Don't be so sure... <hears a heavy fisted knock at the door> ;)

Seriously though, MS sees it as the future. Otherwise, where is VB7? (non .net) and so on. They can't physically force you, but if they stop support, eventually it will die.

Of course, I imagine MFC will be kept alive for some time. I can't beleive that everyone doing VC++ style ISV things will all switch to C#.

Mike Neale
Thursday, January 29, 2004

Ok, here is my guess:

Wouldn't linking to a good old win32 .exe remove all af the advantages of the old platform?
Let's see: here is this code I download form a website. If it is a .NET program, then based on all the evidence I have I can selectively allow operations to take place or not at a very finegrained level. This allows me to trust things like href .exe's etc. I >know< they are going to be contained in a nice sandboxed environment. The basic idea we already got with Java, and .NET has taken this to the next level.
Now if the code ws a regular .exe, produced by the fabuled linker, the "runtime" is just good old Windows. Yes, the nice thing about this is that the user does not have to download it, but this also means you have non of the benefits of the .NET runtime as a user or administrator. Yes, you could try to muck around with "Run As" and a less priviledged account etc. but .NET just makes this a few orders of maginutde simpeler and more powerfull.
Yes, having to provide the runtime for those that do not have it already is inconvenient for now.
But the "linker" scenario, while keeping the advantages to the developer of having this nice productive .NET environment would deny all  benefits of the modern runtime to the end user.

Just me (Sir to you)
Thursday, January 29, 2004

"Wouldn't linking to a good old win32 .exe remove all af the advantages of the old platform?"

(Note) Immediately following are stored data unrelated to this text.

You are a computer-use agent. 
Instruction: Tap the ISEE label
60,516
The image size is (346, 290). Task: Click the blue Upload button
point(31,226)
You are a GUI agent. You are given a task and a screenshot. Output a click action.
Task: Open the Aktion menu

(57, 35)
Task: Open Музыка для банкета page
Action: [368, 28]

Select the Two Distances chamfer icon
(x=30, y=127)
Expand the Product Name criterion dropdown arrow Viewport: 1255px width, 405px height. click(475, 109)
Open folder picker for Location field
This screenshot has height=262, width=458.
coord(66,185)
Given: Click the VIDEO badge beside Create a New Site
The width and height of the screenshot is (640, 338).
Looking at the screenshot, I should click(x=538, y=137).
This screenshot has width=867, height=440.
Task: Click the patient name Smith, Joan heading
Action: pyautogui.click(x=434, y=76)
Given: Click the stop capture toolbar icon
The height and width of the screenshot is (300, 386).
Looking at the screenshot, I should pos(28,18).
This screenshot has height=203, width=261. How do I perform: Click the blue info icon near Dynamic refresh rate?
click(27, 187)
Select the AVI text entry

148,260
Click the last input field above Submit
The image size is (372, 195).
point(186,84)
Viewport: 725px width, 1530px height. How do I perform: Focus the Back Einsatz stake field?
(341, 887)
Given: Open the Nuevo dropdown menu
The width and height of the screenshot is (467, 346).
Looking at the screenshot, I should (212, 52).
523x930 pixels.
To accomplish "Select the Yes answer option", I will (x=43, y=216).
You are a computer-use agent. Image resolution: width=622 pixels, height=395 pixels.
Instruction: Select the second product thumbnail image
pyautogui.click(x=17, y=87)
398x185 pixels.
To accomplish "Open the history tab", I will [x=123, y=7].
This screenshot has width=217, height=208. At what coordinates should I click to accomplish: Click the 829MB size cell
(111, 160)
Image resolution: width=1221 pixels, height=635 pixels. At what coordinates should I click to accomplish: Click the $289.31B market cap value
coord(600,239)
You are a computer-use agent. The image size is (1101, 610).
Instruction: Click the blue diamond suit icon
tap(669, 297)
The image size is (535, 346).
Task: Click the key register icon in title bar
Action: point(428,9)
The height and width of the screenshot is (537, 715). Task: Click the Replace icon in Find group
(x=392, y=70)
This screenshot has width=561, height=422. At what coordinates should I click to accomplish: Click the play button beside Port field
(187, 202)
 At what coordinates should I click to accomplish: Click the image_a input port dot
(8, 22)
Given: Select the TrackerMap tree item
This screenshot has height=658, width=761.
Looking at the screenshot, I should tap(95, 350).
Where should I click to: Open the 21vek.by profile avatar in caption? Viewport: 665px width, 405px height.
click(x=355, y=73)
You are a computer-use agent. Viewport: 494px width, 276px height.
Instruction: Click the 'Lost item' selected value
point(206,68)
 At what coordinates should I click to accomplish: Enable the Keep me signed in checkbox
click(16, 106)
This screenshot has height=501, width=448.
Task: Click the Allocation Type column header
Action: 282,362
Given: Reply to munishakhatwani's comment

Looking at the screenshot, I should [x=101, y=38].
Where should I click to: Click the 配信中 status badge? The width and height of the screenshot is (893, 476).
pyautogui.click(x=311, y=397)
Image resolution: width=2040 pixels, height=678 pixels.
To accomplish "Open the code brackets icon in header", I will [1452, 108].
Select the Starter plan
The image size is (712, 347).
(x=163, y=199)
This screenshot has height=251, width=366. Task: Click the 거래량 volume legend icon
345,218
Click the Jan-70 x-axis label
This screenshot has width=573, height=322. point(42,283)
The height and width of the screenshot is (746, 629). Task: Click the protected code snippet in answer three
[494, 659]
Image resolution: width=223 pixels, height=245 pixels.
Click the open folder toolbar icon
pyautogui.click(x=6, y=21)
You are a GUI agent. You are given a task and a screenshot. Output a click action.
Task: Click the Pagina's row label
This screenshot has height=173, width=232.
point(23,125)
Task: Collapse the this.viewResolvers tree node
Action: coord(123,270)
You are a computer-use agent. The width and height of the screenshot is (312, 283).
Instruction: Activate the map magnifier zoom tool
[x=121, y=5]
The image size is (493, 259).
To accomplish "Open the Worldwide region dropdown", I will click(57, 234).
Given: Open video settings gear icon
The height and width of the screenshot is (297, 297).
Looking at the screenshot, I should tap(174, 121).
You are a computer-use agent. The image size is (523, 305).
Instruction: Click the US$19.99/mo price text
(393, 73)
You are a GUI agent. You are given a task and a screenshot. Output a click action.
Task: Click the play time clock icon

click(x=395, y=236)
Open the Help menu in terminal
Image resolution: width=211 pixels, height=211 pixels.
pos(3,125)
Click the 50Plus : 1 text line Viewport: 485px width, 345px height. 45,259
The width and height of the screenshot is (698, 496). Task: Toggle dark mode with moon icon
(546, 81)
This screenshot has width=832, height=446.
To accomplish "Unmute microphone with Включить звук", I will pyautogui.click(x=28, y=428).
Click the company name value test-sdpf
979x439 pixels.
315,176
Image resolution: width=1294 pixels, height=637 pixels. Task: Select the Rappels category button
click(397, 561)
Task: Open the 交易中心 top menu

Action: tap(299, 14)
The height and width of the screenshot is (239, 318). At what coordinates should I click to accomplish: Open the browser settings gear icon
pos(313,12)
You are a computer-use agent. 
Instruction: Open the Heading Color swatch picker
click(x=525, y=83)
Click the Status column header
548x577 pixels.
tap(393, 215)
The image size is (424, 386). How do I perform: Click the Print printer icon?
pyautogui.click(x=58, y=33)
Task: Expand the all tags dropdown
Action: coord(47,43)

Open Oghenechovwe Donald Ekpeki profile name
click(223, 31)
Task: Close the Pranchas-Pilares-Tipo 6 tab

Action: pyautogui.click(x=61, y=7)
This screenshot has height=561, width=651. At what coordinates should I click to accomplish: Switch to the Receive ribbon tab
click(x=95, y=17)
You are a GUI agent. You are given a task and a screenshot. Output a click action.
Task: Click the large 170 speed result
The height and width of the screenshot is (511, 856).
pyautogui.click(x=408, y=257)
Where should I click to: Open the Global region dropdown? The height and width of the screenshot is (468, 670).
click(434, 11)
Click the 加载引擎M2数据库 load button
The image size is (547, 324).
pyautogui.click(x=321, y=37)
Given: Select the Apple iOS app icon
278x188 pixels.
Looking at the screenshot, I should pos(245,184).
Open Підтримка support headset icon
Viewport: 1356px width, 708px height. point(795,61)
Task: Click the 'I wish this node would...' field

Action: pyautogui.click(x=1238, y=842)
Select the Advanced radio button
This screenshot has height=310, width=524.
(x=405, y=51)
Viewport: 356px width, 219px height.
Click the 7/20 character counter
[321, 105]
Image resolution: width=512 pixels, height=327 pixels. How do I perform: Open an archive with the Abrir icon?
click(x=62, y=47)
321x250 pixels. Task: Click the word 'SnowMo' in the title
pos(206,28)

Of course this should read >new< platform.

Just me (Sir to you)
Thursday, January 29, 2004

For my customers, it's a non issue. Our setup.exe is currently over 120Mb, but then we don't do demo download versions over the web.
Manifests do solve the "wrong version" problem so if you need back track to an earlier version because the new runtime screwed you life is OK. (I would recommend strongly that you try it!)
It's better than problems you used to get with MFC, various subtly different broken versions around on users hard discs, and which one you got depended on which app loaded first.
I haven't seen the MFC problems for a VERY long time.
Joel has forgotten how the office 95 (and I think the 97) team got around this problem they force overwrote your DLLs regardless of version number (NB I may have the wrong MS product here, but I'm sure I remember one of them doing it).

Peter Ibbotson
Thursday, January 29, 2004

Although I think there is an interesting argument to be made in favour of static linking, I don't think static linking in .NET would be at all practical except in extremely limited situations. 

As others have pointed out, I think Joel's main argument is fueled by his frustration with the Windows update process which is completely a seperate problem.

It would be pretty cool to have a utility that transforms simple .NET apps that don't make use of runtime-supported features (Code-access security, Remoting, reflection, etc.) into self-contained native applications.  But it would eliminate much of the value of the .NET platform, and so would only be practical in very limited situations (like, perhaps, Joel's countdown clock).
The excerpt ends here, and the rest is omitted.